A-Z Index | Phone Book | Careers

InTheLoop | 09.29.2008

The weekly newsletter for Berkeley Lab Computing Sciences employees

September 29, 2008

JGI Expects Growth Spurt in Metagenomics

Some ten years after the term was coined, metagenomics is going mainstream and already paying provocative dividends according to a “Q&A,” News and Views by the U.S. Department of Energy Joint Genome Institute (DOE JGI) microbial ecology program head Philip Hugenholtz and MIT researcher Gene Tyson, published in the September 25 edition of the journal Nature.

“By employing the techniques of metagenomics we can go beyond the identification of specific players to creating an inventory of the genes in that environment,” said Hugenholtz. “We find that genes occurring more frequently in a particular community seem to confer attributes beneficial for maintenance of the function of that particular ecological niche.”

Responding to the steadily increasing need to manage and interpret the terabases and terabytes of metagenomic data now bubbling up into the public domain, DOE JGI launched the Integrated Microbial Genomes with Microbiome Samples (IMG/M) data management and analysis system, developed in collaboration with Berkeley Lab’s Biological Data Management and Technology Center. IMG/M provides tools for analyzing the functional capability of microbial communities based on the DNA sequence of the metagenome in question.

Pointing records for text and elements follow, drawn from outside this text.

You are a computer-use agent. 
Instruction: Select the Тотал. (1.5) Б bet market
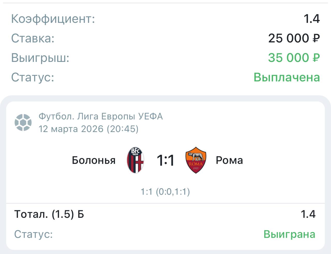pos(49,214)
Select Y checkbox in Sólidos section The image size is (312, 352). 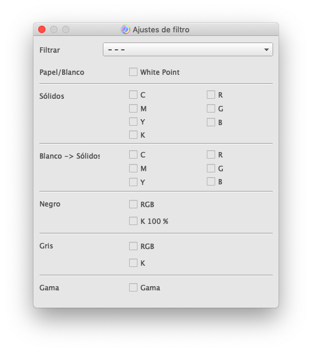133,122
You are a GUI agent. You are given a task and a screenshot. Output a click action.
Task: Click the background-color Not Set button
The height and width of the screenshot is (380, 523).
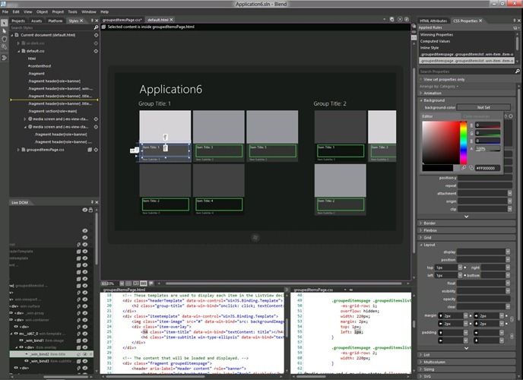pos(483,107)
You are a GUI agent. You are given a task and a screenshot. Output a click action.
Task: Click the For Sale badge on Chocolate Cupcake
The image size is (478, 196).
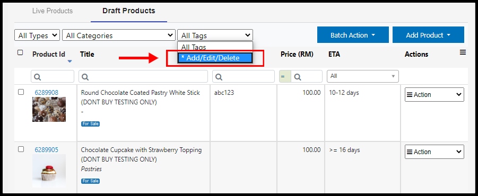(x=91, y=181)
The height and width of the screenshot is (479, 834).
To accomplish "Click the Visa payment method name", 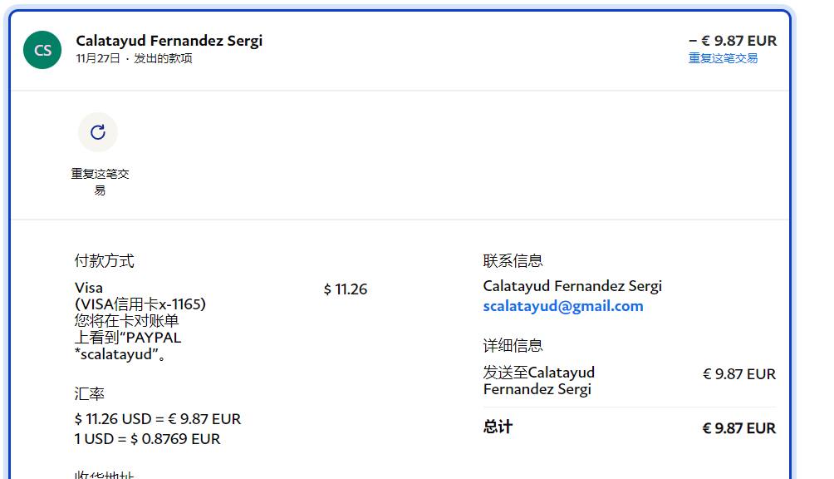I will 89,288.
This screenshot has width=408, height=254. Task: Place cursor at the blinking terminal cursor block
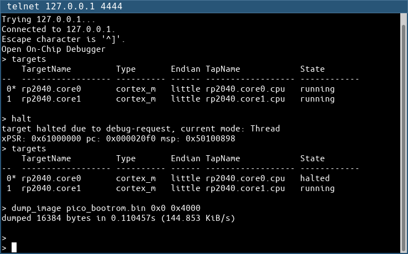[14, 247]
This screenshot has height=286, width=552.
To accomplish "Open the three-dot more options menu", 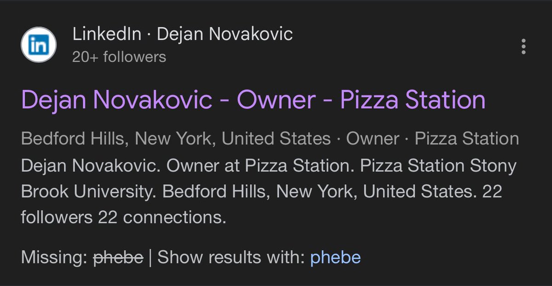I will 523,47.
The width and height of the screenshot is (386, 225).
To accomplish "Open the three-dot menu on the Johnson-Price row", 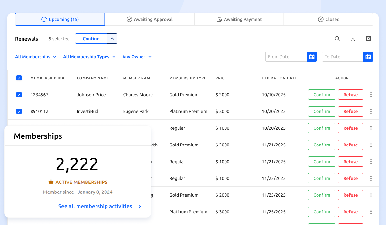I will (x=371, y=94).
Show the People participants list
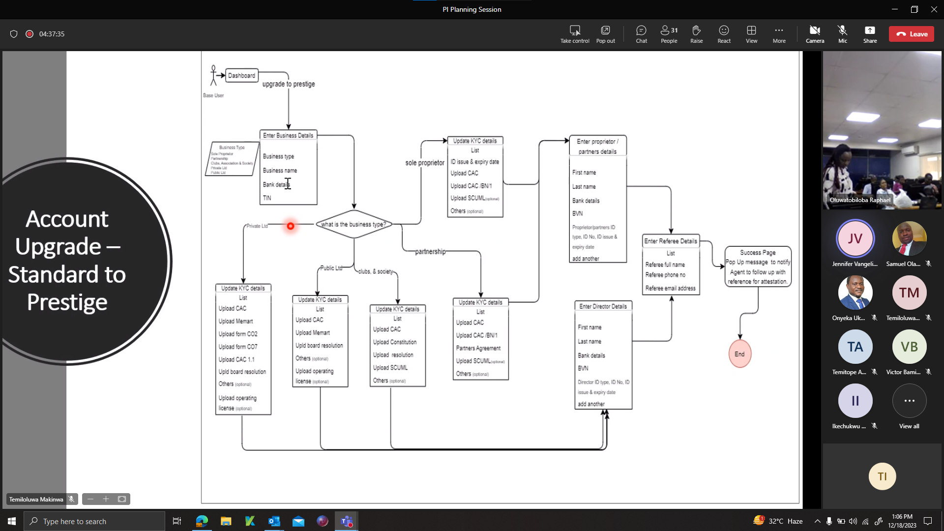944x531 pixels. point(669,34)
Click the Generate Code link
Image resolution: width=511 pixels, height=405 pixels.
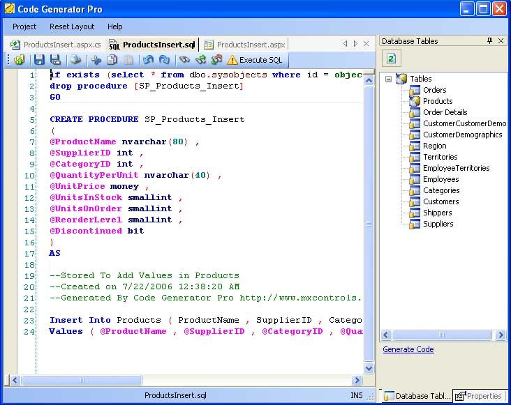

“Metagenomic tools are becoming more widely available and improving at a steady pace,” said Hugenholtz. “But, there are still computational and other bottlenecks to be addressed, such as the high percentage of uncharacterized genes emerging from metagenomic studies.” In the Nature piece, Hugenholtz and Tyson go on to cite the emergence of next generation sequencing technologies that are already creating a deluge of data that has outstripped the computational power available to cope with it.

NERSC Users Group Will Meet on Thursday and Friday

The NERSC Users Group (NUG) will meet Thursday and Friday, October 2–3, in Room 238 at the Oakland Scientific Facility. The meeting will also be available by web conference over the Internet and via teleconference. Both onsite and remote participants must pre-register at Nersc Users Group Meetings October 2-3, 2008.

Thursday will be training day with the following topics:

  • Franklin Quad Core Update/Differences — Helen He
  • File Transfer Best Practices — David Turner
  • Enabling Grid File Transfers: The NERSC CA — Shreyas Cholia
  • Franklin IO: Systems Overview — Richard Gerber
  • Franklin IO: Best Practices for Application Performance — Katie Antypas
  • Accelerating X Windows with NX — Janet Jacobsen
  • Franklin Profiling and Performance Tools — Jonathan Carter
  • Debugging with DDT — David Lecomber, Allinea Software
  • DDT and Tools Hands-On (Continues all day Friday)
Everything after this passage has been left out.